Thursday, August 6, 2009
I Swear, There Were Boys At My Girl Scout Camp!
As we do every day, today at lunch, we set a few minutes aside for one of my many childhood stories – my coworkers do so enjoy these wild tales. Obviously you do too, you come back and check this ridiculous blog weekly based on the info the good folks at Google are providing me with…
So, today’s tale caused a bit of a stir and has left me confused, torn and downright conflicted. My mind is oozing with self-doubt and a slew of unanswered questions. I can’t help but wonder if I’ve imagined this entire situation. I need answers and I better freakin’ get some soon!

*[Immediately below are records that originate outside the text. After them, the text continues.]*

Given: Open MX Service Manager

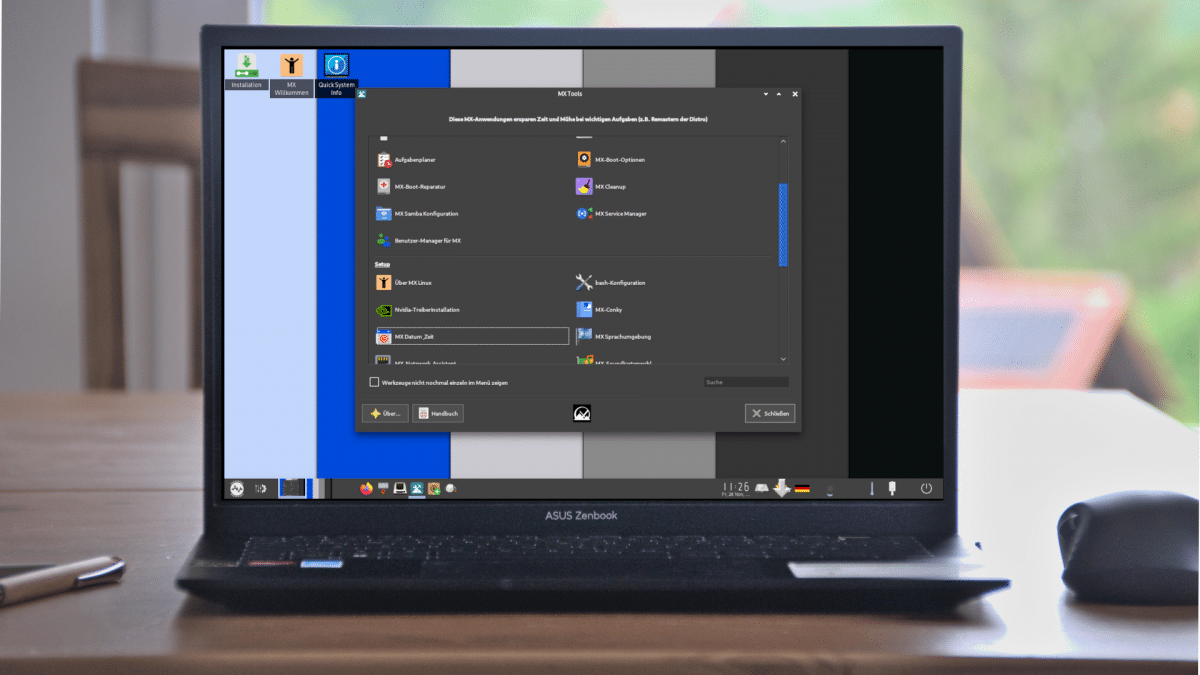Looking at the screenshot, I should [x=619, y=213].
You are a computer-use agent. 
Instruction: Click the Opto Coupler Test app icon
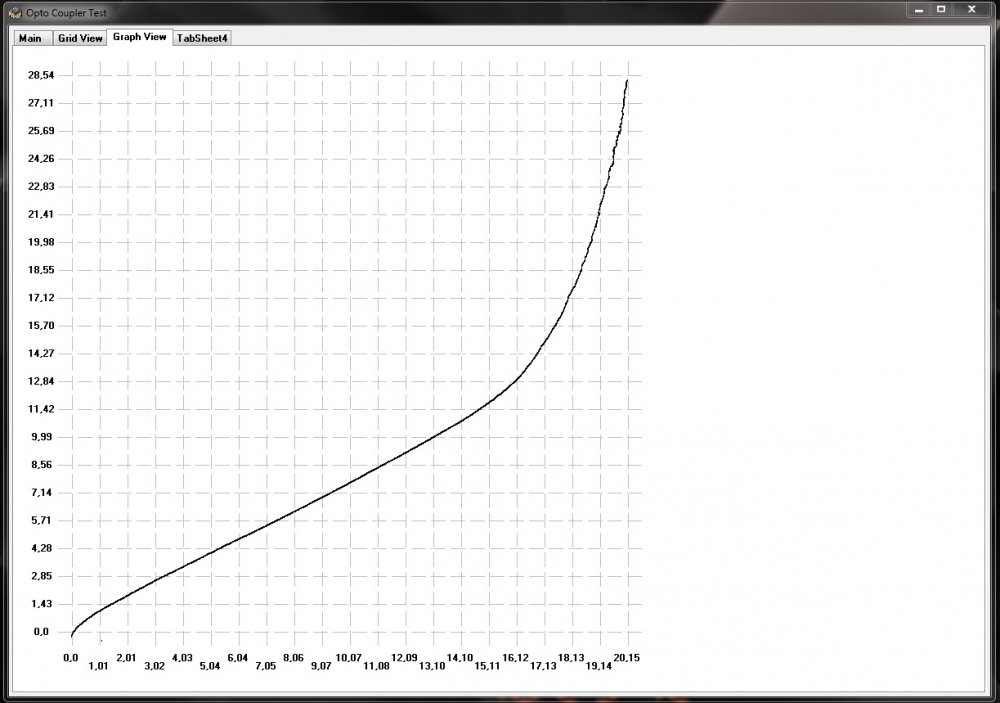point(15,13)
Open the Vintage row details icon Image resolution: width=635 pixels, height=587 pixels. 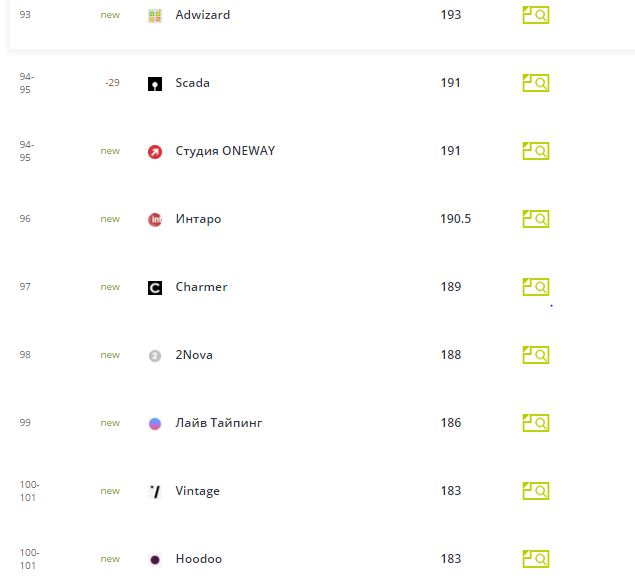[x=536, y=491]
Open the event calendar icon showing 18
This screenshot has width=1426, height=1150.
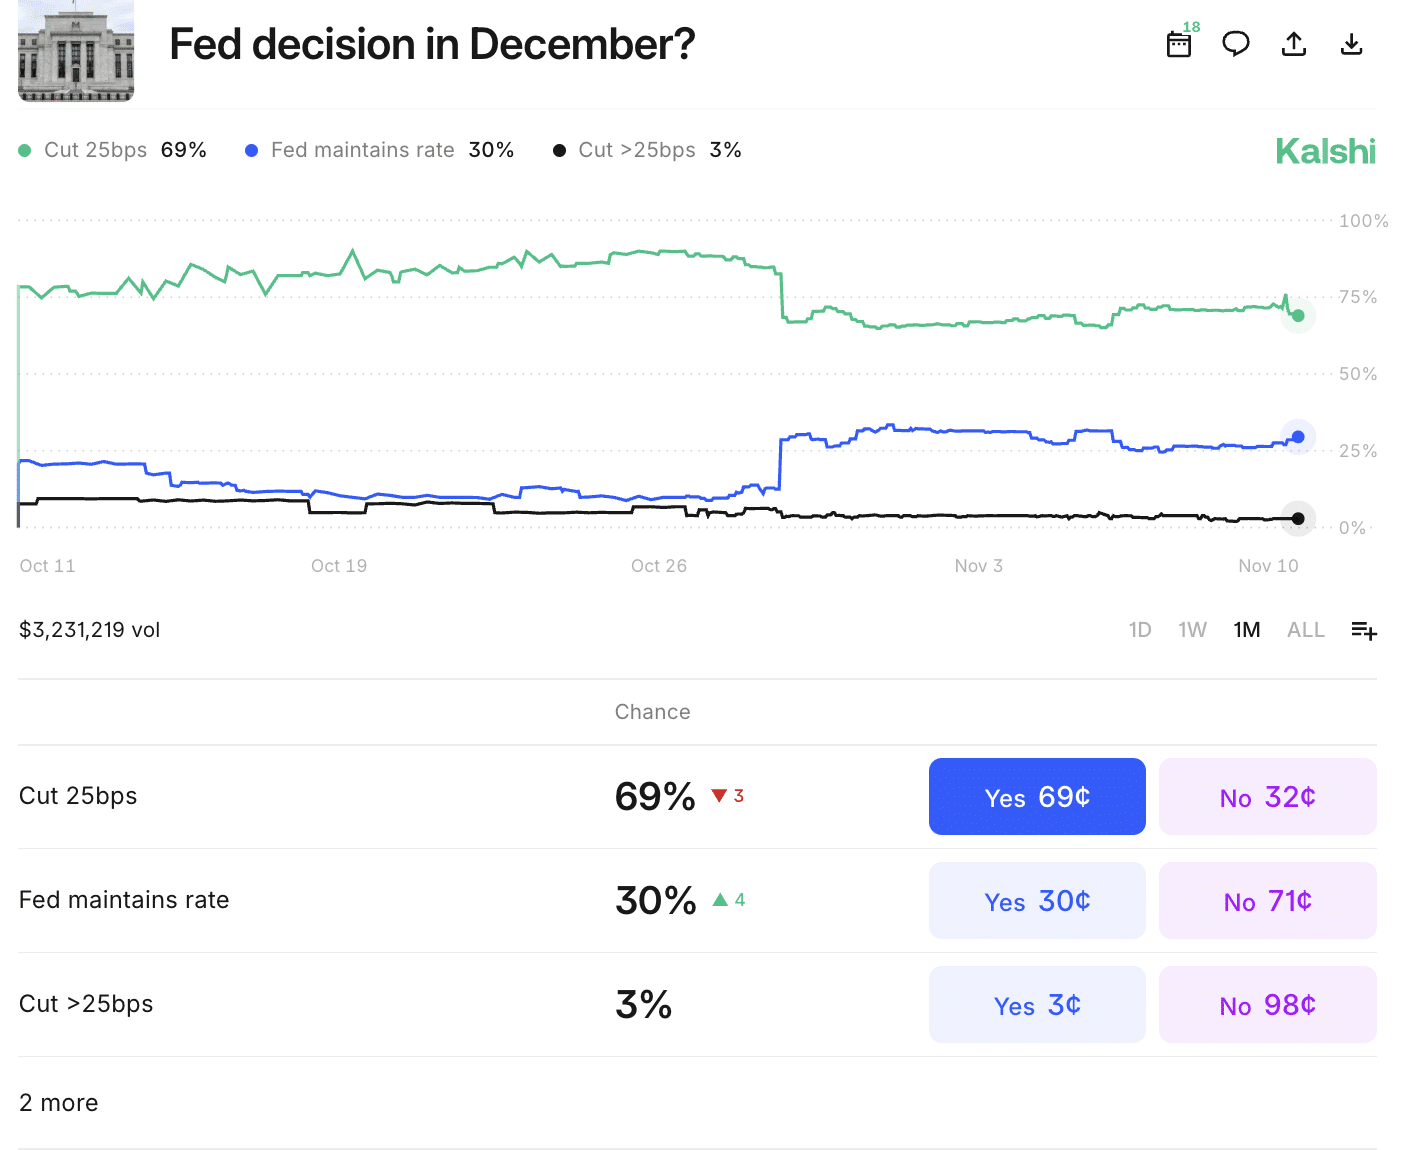point(1178,45)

For those of you who once subscribed to my MySpace Blog, forgive me if you’re heard this before, but here’s the deal …
In the summers of 1984 and 1985, I attended Camp Blue Bay in East Hampton. This was a Girl Scout camp. I wasn’t a real Girl Scout, but that’s OK, it just meant that my folks simply had to lay out a few extra bucks to unload me for a one week interval.
Don’t get me wrong, I loved Camp Blue Bay, aside from having to swim in non-pool waters and sleeping fully clothed under my ET blanket, clutching a flashlight. I was afraid of bears attacking us and the thought of running in my nightgown and bare feet through the beach woods terrified me even more. The cure for this was sleeping in my clothes with sneakers on. In retrospect that’s humorous. Imagine bears on the beach?
Reminiscing about my two fun-filled summers at Camp Blue Bay brought back memories of a young romantic interlude I encountered with a boy named Matt. Matt was from Queens and he was about a year older but looked very young. I think I found out later he had a hormone problem them kept him on the short side and very youthful looking.
My coworkers joked that he was probably like a 40-year-old Joe Peschi look-alike groundskeeper. As if I’d mistake that for a cute young boy. Whatever! They looked at me in disbelief and questioned the entire story as if I would lie about something that retarded. So here I sit in a state of confusion. It’s so unnerving wondering why this kid was at my camp. I actually emailed someone who handles email inquiries regarding Camp Blue Bay and if she doesn’t reply, I will contact them on Facebook – yes, I’m a member of their club.
So yes, why was there a boy at a camp for girls? Why? What was he doing there? Was he someone’s kid? We kissed behind a bush! Would my parents like the idea knowing that they sent their little girl to what was supposed to be a safe all-girl summer camp, only to get mixed up with some dirty boy from Queens? Hot summer lovin’ is going on miles away from my safe, uneventful Nassau County home. Here I am out in the Hamptons making out with some dude? How did this happen? Who let him in to kiss innocent 11-year-old girls?!
Apparently the program I was part of included grades 5-8. Now, honestly, if you ask me there’s a big difference between a fifth grader and an eighth grader. I mean really! Grade 8 is like junior high maturity! Those chicks didn’t care that Kirk Cameron was on the cover of Tiger Beat. They were on to the real deal. We’re talking girls in leather jackets with big hair who smoked CIGARETTES in the bathroom at school!
Which reminds me, I recall two broads lighting up a cig and breakin’ out a bottle of wine during “rest time” back behind the lean-to. Being a good Catholic school girl, I rallied my buddies and we rushed off to have a heart-to-heart with one of the CITs (that’s “Counselor in Training” for all you non-campers) and reported those dirty girls. We didn’t have to worry about them beating us up either – they were quickly whisked back to Commack or wherever they were from.
Man, camp was awesome. What a way to break up the monotony of watching reruns of The Partridge Family and riding bikes to that candy store on Meacham Avenue to play hours of Pac Man.